→ **EXERCISE DIRECTIONS**:
Below are some records; output all of them exactly as they read.

→ **DATA FOR PROCESSING**:

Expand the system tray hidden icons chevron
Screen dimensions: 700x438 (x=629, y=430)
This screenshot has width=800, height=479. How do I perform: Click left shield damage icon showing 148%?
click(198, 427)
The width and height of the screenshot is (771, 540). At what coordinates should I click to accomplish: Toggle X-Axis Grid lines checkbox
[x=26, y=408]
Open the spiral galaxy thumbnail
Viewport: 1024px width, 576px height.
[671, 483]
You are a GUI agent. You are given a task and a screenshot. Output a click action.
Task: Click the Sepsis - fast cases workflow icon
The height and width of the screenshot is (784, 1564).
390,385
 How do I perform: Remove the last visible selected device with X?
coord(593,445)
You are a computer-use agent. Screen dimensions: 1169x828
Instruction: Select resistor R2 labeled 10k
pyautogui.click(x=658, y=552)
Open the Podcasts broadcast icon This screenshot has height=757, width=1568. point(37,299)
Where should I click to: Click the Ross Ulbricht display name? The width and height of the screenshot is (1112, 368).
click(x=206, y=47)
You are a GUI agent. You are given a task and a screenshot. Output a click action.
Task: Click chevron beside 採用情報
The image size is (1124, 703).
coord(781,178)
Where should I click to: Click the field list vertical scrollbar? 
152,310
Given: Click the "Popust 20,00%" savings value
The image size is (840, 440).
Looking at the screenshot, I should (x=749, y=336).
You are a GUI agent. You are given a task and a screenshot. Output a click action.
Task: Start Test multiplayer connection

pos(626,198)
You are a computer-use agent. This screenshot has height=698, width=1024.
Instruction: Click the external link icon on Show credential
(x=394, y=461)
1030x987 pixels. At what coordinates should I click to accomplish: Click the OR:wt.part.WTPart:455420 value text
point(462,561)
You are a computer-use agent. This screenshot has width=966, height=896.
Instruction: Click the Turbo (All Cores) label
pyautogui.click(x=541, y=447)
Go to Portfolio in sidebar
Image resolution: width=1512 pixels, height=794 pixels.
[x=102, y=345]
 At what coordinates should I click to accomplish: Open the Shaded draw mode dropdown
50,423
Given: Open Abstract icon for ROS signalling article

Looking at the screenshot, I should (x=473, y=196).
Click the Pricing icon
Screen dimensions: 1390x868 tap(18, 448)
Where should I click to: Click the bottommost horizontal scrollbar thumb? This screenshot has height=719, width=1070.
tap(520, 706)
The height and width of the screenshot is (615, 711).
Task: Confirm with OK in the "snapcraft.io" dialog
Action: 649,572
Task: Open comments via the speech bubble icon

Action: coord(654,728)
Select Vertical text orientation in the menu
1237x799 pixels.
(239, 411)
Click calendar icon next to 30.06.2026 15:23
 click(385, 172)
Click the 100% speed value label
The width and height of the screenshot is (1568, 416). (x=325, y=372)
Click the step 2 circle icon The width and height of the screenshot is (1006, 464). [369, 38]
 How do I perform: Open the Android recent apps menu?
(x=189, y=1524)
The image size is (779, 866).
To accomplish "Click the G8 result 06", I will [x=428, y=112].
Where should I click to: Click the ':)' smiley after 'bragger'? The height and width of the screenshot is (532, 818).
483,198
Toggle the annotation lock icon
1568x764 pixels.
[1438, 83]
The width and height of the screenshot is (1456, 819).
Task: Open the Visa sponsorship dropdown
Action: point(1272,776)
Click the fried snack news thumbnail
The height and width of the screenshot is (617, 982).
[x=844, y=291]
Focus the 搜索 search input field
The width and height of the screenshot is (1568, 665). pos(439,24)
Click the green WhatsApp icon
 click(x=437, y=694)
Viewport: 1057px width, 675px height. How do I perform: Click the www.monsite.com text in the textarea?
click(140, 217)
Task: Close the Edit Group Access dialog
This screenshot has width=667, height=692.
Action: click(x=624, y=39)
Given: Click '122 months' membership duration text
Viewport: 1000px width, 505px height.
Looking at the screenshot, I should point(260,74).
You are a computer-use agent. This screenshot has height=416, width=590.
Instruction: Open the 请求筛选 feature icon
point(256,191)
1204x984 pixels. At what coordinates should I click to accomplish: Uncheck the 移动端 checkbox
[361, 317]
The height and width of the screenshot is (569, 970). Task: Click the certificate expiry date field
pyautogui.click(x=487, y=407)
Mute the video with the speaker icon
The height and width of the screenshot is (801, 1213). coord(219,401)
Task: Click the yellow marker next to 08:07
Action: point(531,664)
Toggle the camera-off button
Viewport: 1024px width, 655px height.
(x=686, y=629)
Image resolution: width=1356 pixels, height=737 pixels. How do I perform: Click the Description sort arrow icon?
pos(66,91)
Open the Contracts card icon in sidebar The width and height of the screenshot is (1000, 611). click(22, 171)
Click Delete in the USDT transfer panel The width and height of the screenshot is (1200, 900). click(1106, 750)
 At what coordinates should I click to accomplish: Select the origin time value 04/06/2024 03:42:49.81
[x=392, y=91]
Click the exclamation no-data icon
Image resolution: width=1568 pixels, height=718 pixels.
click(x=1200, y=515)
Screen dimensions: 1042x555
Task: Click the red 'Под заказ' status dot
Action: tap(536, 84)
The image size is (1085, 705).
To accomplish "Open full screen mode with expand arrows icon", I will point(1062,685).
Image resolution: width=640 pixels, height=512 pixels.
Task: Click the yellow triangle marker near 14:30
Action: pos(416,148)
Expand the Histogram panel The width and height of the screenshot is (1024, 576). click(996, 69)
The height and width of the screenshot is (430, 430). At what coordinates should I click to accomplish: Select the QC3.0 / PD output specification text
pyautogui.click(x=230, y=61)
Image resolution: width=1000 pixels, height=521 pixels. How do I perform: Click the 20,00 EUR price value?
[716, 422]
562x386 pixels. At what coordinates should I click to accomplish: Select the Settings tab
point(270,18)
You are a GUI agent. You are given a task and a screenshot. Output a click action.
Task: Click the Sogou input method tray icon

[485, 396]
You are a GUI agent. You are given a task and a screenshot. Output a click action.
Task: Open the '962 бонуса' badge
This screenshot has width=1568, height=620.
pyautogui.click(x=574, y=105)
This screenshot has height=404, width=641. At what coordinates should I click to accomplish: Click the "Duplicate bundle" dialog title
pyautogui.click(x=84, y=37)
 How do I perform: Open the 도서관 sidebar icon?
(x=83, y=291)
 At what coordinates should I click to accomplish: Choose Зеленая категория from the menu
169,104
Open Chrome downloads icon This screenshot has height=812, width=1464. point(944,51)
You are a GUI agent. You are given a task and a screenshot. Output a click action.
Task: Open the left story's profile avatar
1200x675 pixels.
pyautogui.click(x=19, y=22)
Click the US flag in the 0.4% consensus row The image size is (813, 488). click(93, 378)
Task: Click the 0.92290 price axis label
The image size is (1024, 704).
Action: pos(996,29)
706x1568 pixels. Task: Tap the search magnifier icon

→ **REPLY TO THE TASK**:
Expand the system tray hidden icons chevron
Screen dimensions: 700x438 (x=629, y=430)
This screenshot has width=800, height=479. How do I perform: Click left shield damage icon showing 148%?
click(198, 427)
The width and height of the screenshot is (771, 540). At what coordinates should I click to accomplish: Toggle X-Axis Grid lines checkbox
[x=26, y=408]
Open the spiral galaxy thumbnail
Viewport: 1024px width, 576px height.
[671, 483]
You are a GUI agent. You are given a task and a screenshot. Output a click action.
Task: Click the Sepsis - fast cases workflow icon
The height and width of the screenshot is (784, 1564).
390,385
 How do I perform: Remove the last visible selected device with X?
coord(593,445)
You are a computer-use agent. Screen dimensions: 1169x828
Instruction: Select resistor R2 labeled 10k
pyautogui.click(x=658, y=552)
Open the Podcasts broadcast icon This screenshot has height=757, width=1568. point(37,299)
Where should I click to: Click the Ross Ulbricht display name? The width and height of the screenshot is (1112, 368).
click(x=206, y=47)
You are a GUI agent. You are given a task and a screenshot. Output a click action.
Task: Click chevron beside 採用情報
The image size is (1124, 703).
coord(781,178)
Where should I click to: Click the field list vertical scrollbar? 
152,310
Given: Click the "Popust 20,00%" savings value
The image size is (840, 440).
Looking at the screenshot, I should (x=749, y=336).
You are a GUI agent. You are given a task and a screenshot. Output a click action.
Task: Start Test multiplayer connection

pos(626,198)
You are a computer-use agent. This screenshot has height=698, width=1024.
Instruction: Click the external link icon on Show credential
(x=394, y=461)
1030x987 pixels. At what coordinates should I click to accomplish: Click the OR:wt.part.WTPart:455420 value text
point(462,561)
You are a computer-use agent. This screenshot has width=966, height=896.
Instruction: Click the Turbo (All Cores) label
pyautogui.click(x=541, y=447)
Go to Portfolio in sidebar
Image resolution: width=1512 pixels, height=794 pixels.
[x=102, y=345]
 At what coordinates should I click to accomplish: Open the Shaded draw mode dropdown
50,423
Given: Open Abstract icon for ROS signalling article

Looking at the screenshot, I should (x=473, y=196).
Click the Pricing icon
Screen dimensions: 1390x868 tap(18, 448)
Where should I click to: Click the bottommost horizontal scrollbar thumb? This screenshot has height=719, width=1070.
tap(520, 706)
The height and width of the screenshot is (615, 711).
Task: Confirm with OK in the "snapcraft.io" dialog
Action: 649,572
Task: Open comments via the speech bubble icon

Action: coord(654,728)
Select Vertical text orientation in the menu
1237x799 pixels.
(239, 411)
Click calendar icon next to 30.06.2026 15:23
 click(385, 172)
Click the 100% speed value label
The width and height of the screenshot is (1568, 416). (x=325, y=372)
Click the step 2 circle icon The width and height of the screenshot is (1006, 464). [369, 38]
 How do I perform: Open the Android recent apps menu?
(x=189, y=1524)
The image size is (779, 866).
To accomplish "Click the G8 result 06", I will [x=428, y=112].
Where should I click to: Click the ':)' smiley after 'bragger'? The height and width of the screenshot is (532, 818).
483,198
Toggle the annotation lock icon
1568x764 pixels.
[1438, 83]
The width and height of the screenshot is (1456, 819).
Task: Open the Visa sponsorship dropdown
Action: point(1272,776)
Click the fried snack news thumbnail
The height and width of the screenshot is (617, 982).
[x=844, y=291]
Focus the 搜索 search input field
The width and height of the screenshot is (1568, 665). pos(439,24)
Click the green WhatsApp icon
 click(x=437, y=694)
Viewport: 1057px width, 675px height. How do I perform: Click the www.monsite.com text in the textarea?
click(140, 217)
Task: Close the Edit Group Access dialog
This screenshot has width=667, height=692.
Action: click(x=624, y=39)
Given: Click '122 months' membership duration text
Viewport: 1000px width, 505px height.
Looking at the screenshot, I should point(260,74).
You are a computer-use agent. This screenshot has height=416, width=590.
Instruction: Open the 请求筛选 feature icon
point(256,191)
1204x984 pixels. At what coordinates should I click to accomplish: Uncheck the 移动端 checkbox
[361, 317]
The height and width of the screenshot is (569, 970). Task: Click the certificate expiry date field
pyautogui.click(x=487, y=407)
Mute the video with the speaker icon
The height and width of the screenshot is (801, 1213). coord(219,401)
Task: Click the yellow marker next to 08:07
Action: point(531,664)
Toggle the camera-off button
Viewport: 1024px width, 655px height.
(x=686, y=629)
Image resolution: width=1356 pixels, height=737 pixels. How do I perform: Click the Description sort arrow icon?
pos(66,91)
Open the Contracts card icon in sidebar The width and height of the screenshot is (1000, 611). click(22, 171)
Click Delete in the USDT transfer panel The width and height of the screenshot is (1200, 900). click(1106, 750)
 At what coordinates should I click to accomplish: Select the origin time value 04/06/2024 03:42:49.81
[x=392, y=91]
Click the exclamation no-data icon
Image resolution: width=1568 pixels, height=718 pixels.
click(x=1200, y=515)
Screen dimensions: 1042x555
Task: Click the red 'Под заказ' status dot
Action: tap(536, 84)
The image size is (1085, 705).
To accomplish "Open full screen mode with expand arrows icon", I will point(1062,685).
Image resolution: width=640 pixels, height=512 pixels.
Task: Click the yellow triangle marker near 14:30
Action: pos(416,148)
Expand the Histogram panel The width and height of the screenshot is (1024, 576). click(996, 69)
The height and width of the screenshot is (430, 430). At what coordinates should I click to accomplish: Select the QC3.0 / PD output specification text
pyautogui.click(x=230, y=61)
Image resolution: width=1000 pixels, height=521 pixels. How do I perform: Click the 20,00 EUR price value?
[716, 422]
562x386 pixels. At what coordinates should I click to accomplish: Select the Settings tab
point(270,18)
You are a GUI agent. You are given a task and a screenshot. Output a click action.
Task: Click the Sogou input method tray icon

[485, 396]
You are a GUI agent. You are given a task and a screenshot. Output a click action.
Task: Open the '962 бонуса' badge
This screenshot has width=1568, height=620.
pyautogui.click(x=574, y=105)
This screenshot has height=404, width=641. At what coordinates should I click to accomplish: Click the "Duplicate bundle" dialog title
pyautogui.click(x=84, y=37)
 How do I perform: Open the 도서관 sidebar icon?
(x=83, y=291)
 At what coordinates should I click to accomplish: Choose Зеленая категория from the menu
169,104
Open Chrome downloads icon This screenshot has height=812, width=1464. point(944,51)
You are a GUI agent. You are given a task and a screenshot. Output a click action.
Task: Open the left story's profile avatar
1200x675 pixels.
pyautogui.click(x=19, y=22)
Click the US flag in the 0.4% consensus row The image size is (813, 488). click(93, 378)
Task: Click the 0.92290 price axis label
The image size is (1024, 704).
Action: pos(996,29)
706x1568 pixels. Task: Tap the search magnifier icon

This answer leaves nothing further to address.